Most companies arrive in a new market with a finished product and a plan to localise it. FJCC member PUROSI did the reverse. Before the company had anything to sell, its founders spent their first months trying to understand the country, its people, and the way work, leadership and human capital development really happens there. In this FJCC Member Insight blog, Nora Tåg, CEO and co-founder of PUROSI shares the three lessons that shaped the company’s journey.
FJCC member PUROSI is a management advisory and human capital development company that helps organisations in Japan strengthen leadership, culture, and performance. Founded by Nora Tåg and Satu Ahlman, it runs a hybrid development program that pairs face-to-face workshops with personal AI coaching, building self-awareness, resilience, and self-leadership at every level of an organisation, from executive teams to emerging talent. The approach draws on Finnish principles of harmony, functionality, and simplicity, and it is designed specifically for the Japanese market.
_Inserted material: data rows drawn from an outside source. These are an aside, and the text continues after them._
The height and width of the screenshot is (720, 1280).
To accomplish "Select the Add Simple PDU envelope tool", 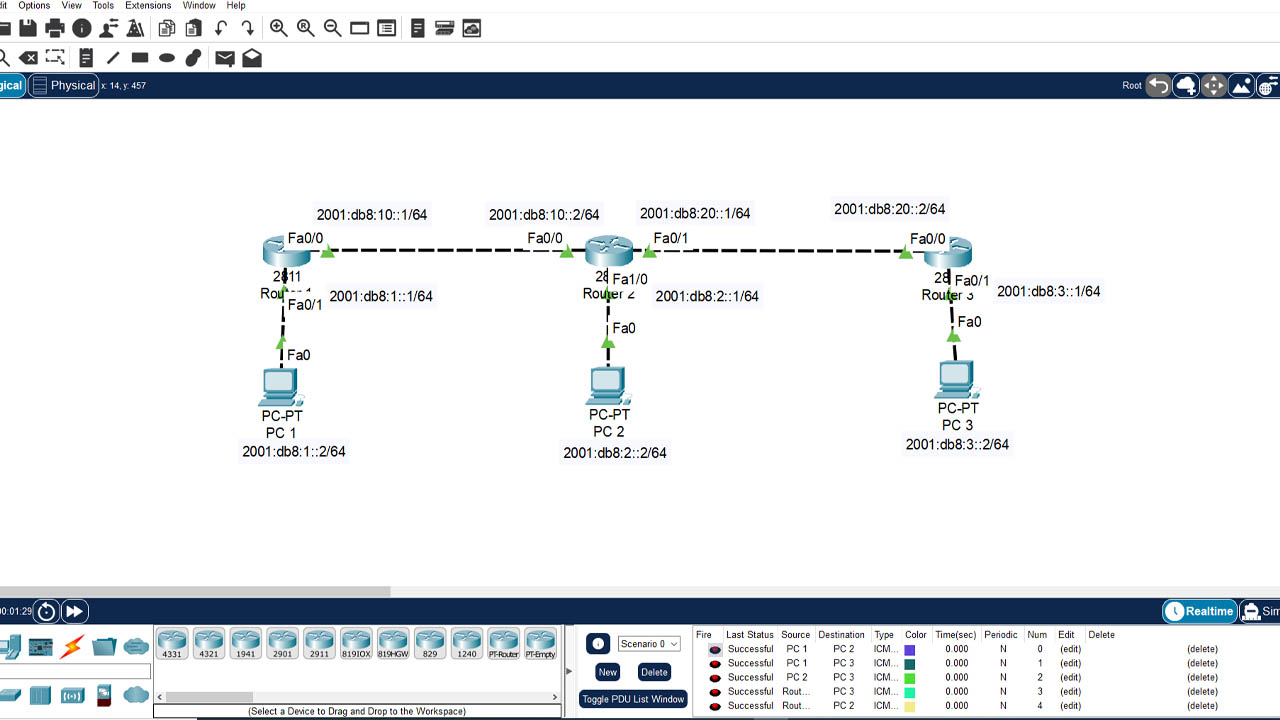I will click(x=225, y=58).
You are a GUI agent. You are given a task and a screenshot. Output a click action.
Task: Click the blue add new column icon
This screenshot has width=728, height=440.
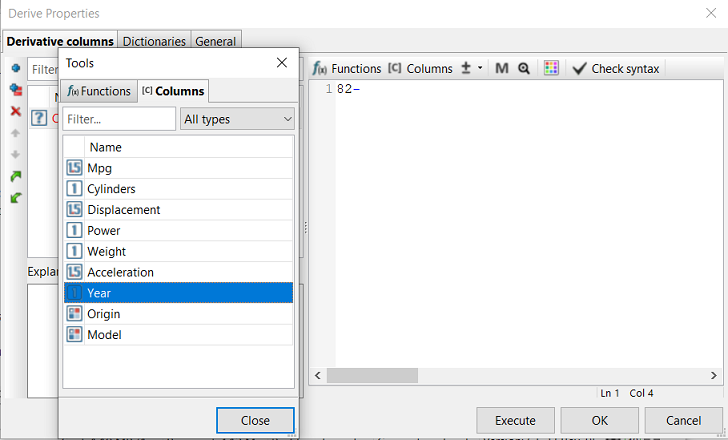15,68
What pulled the founders in was a puzzle. How had two countries as far apart as Finland and Japan formed such a strong bond? The more time Tåg and her co-founder Ahlman spent exploring the Japanese market, the clearer the answer became. Beneath the geographic distance sat a strikingly similar value base: a shared respect for trust, quality and modesty. Yet despite the additional commonality of both countries being very hardworking, their working cultures were very different.
“We were fascinated by that contrast,” says Tåg. “Two cultures that feel so different on the surface, yet recognise something familiar in each other underneath. We decided to sit with that question rather than rush past it, and it ended up shaping everything we built.” Rather than designing a product in Finland and adapting it afterwards, Tåg illustrates, PUROSI let the market come first.
The results speak for themselves: PUROSI is now securely in the Japanese market with clients in several leading Japanese corporations, and a steady stream of new clients, interested in utilising PUROSI’s solutions to take their organisations to the next level. It’s with the knowledge gained from this successful market entry that Tåg now wishes to pass on three lessons to help any Finnish company heading the same way.

Give first, and keep giving
Networking in Japan works as a practice of generosity rather than a transaction. Tåg’s advice is to give, to help wherever possible, to share knowledge freely, and to introduce the people who should meet. “Give, give, give, and help others whenever you can,” she says. “Goodwill has a way of finding its way back to you, often from a direction you never expected.” Much of PUROSI’s early momentum came from exactly this. Co-founder Ahlman built the company’s first network through LinkedIn, a presence that is now growing rapidly across Japan.
That same openness shaped how the founders learned to handle guidance along the way. PUROSI has leaned on advisors at key moments, and Tåg is quick to credit how much that counsel has been worth. She is equally clear that outside input has its limits. “We have had advisors, and they have been very valuable, but as a founder you still need to be ready to put in the work yourself,” she says. “And when you receive advice, listen to yourself as well, and decide how you want your business to be built.”
Stay humble, and explain more than feels necessary
Humility, in Tåg’s experience, opens doors that confidence cannot. She encourages founders to explain every small detail, to answer the question behind the question, and to offer information long before anyone asks for it. “Always stay humble, and be ready to explain even more than feels needed,” she says. “Be prepared to provide information on every little detail.” What can feel like over-communicating in Finland reads as respect and reliability in Japan, where trust is earned one careful answer at a time.
Believe, and be ready to commit
At the start, almost nobody believed in what PUROSI was doing. Belief, Tåg notes, has to come from within first, and commitment matters every bit as much. “Japan is not a country you simply enter,” she says. “You have to commit, and you show it by being present.” A company earns its place by turning up again and again, until people understand it intends to stay.
Underpinning all three lessons is a willingness to fall in love with the slow work of building relationships and trust. The rewards that eventually arrive are far larger than any quick deal could have produced. Against almost everything the founders had been warned about, PUROSI closed its first client just nine months after the first trip to Japan, with nothing more than a demo to show for it. The demand was real, and PUROSI was ready to commit.
“Japan rewards patience, presence, and genuine care for the people you work alongside,” says Tåg, who also serves as vice-chair of the Finland Japan Chamber of Commerce. “There are no quick wins here. There are big ones, and they are worth every bit of the effort.”